Yaptıklarımızı “Hayatımıza/kendimize değer vermek”, “Kendimizi saydırmak”, “Saygı” gibi kavramlar ya da son zamanlarda dillere pelesenk olmuş “bireysel sınır çizmek” adına yapsak da ne kendimize ne de hayatımıza değer veriyoruz. Aslında ciddiyetle değil, ciddiyetsizlikle yaşıyoruz hayatlarımızı.

Ciddiyetle yaşamak laptop ve kahve bardaklarıyla “çok çalışıyoruz” fotoğrafları atmak değildir.

Ciddiyetle yaşamak toplantıdan toplantıya koşmak değildir.

Ciddiyetle yaşamak çerçevesi birileri tarafından çizilmiş kavramlarla yaşamak değildir.

Ciddiyetle yaşamak duvara diplomalar, adının önüne sıfatlar dizmek değildir.

Ciddiyetle yaşamak “bireysel sınır”lar çizmek değildir.

Ciddiyetle yaşamak bedel ödetmek değildir.

Ciddiyetle yaşamak “hak etti/etmedi” hesaplarıyla ilişki yaşamak değildir.

Ciddiyetle yaşamak somurtmak değildir.

Ciddiyetle yaşamak balığı balık bıçağıyla yemek değildir.

Ciddiyetle yaşamak yüzünden makyajı, boynundan kravatı eksik etmemek değildir.

Ciddiyetle yaşamak birilerine illa “hanım”, “bey” takısıyla hitap etmek değildir.

Ciddiyetle yaşamak illa “-de, – da” ların doğru kullanımı değildir.

Ciddiyetle yaşamak sürekli sorun konuşmak değildir.

Hayatı ciddiyetle yaşayan kişi ruhuna değer veren, zihinsel tutsaklarından, kalıplardan özgürleşmiş kişidir. Tıpkı bir sincap gibi…Kendine ve ruhuna değer veren kişi, kendisini öğretilmişliklerle ördüğü zihin hapishanesine hapsetmeyen kişidir. Her zaman rasyonel akılla değil, kalbinin sesini de dinleyendir ciddiyetle yaşayan kişi. Çünkü geçici olduğunu ve hiçliğini bilir.
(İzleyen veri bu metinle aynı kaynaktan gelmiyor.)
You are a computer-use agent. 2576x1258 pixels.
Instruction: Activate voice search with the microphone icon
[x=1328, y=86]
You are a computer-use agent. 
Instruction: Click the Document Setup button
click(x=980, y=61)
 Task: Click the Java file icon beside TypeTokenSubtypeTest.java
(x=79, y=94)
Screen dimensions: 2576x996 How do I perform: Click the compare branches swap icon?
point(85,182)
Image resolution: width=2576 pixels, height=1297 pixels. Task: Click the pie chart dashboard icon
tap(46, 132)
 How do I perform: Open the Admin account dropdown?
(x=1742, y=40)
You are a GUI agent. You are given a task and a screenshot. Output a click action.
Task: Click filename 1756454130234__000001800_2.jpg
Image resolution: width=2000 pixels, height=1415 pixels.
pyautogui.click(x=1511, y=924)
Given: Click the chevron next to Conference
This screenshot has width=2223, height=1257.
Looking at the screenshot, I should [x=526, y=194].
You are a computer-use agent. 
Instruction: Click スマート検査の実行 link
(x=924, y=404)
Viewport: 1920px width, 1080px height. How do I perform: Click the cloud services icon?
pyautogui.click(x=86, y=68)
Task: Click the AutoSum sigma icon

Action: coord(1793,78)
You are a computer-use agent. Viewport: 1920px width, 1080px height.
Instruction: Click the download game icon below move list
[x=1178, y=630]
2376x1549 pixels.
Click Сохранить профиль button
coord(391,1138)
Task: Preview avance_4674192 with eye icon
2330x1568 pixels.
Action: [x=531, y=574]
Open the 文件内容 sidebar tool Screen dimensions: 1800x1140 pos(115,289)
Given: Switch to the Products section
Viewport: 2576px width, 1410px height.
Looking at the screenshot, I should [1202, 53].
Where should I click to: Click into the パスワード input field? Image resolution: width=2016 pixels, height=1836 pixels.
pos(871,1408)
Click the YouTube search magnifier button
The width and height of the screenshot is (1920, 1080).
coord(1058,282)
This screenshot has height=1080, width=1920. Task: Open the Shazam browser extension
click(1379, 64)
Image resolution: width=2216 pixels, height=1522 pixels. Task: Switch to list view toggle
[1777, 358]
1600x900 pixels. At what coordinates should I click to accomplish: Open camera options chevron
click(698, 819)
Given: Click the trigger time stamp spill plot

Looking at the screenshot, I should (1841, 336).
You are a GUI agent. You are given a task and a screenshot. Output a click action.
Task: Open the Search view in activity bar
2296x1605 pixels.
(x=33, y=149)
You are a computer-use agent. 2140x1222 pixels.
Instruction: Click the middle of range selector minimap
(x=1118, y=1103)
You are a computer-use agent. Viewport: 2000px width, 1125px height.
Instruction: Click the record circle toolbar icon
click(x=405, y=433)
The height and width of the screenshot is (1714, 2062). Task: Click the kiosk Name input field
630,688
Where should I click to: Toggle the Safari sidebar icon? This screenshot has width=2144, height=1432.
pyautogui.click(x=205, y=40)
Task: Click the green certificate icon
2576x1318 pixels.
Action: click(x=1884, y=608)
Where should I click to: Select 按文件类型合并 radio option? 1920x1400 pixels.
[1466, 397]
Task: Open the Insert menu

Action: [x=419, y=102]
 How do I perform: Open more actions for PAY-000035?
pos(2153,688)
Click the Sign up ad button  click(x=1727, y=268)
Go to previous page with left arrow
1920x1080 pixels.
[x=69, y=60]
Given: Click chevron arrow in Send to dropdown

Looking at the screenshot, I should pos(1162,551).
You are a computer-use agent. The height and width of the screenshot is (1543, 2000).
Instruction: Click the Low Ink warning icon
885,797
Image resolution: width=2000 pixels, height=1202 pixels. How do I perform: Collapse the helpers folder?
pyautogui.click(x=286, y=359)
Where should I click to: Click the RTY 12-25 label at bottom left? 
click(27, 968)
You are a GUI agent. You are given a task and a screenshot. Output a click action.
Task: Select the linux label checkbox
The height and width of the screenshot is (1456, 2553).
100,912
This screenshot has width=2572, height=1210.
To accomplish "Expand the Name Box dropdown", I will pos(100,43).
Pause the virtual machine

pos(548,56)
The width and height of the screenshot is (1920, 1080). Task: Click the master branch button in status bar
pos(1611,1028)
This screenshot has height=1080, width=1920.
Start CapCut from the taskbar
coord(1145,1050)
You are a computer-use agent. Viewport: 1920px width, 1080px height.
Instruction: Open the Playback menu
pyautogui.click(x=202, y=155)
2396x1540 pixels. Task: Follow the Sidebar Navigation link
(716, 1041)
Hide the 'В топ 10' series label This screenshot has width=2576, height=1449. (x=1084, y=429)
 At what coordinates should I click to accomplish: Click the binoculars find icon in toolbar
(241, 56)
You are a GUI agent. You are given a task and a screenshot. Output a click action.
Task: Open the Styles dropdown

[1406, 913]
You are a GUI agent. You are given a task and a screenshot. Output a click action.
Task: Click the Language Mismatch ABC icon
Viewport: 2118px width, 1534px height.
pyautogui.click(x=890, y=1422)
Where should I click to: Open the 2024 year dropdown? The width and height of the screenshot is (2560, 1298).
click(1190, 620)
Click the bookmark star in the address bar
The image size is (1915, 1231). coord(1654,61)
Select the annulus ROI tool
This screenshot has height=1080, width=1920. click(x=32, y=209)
Bunu bildiği için de dışını değil ruhunu ve ruhları ciddiyetle besler hayatı ciddiyetle yaşayan kişi.

Ve şu soruyu kendisine sormaktan korkmaz hayatı ciddiyetle yaşayan kişi;

Yaşadığını sananlardan mıyım, gerçekten yaşayanlardan mıyım?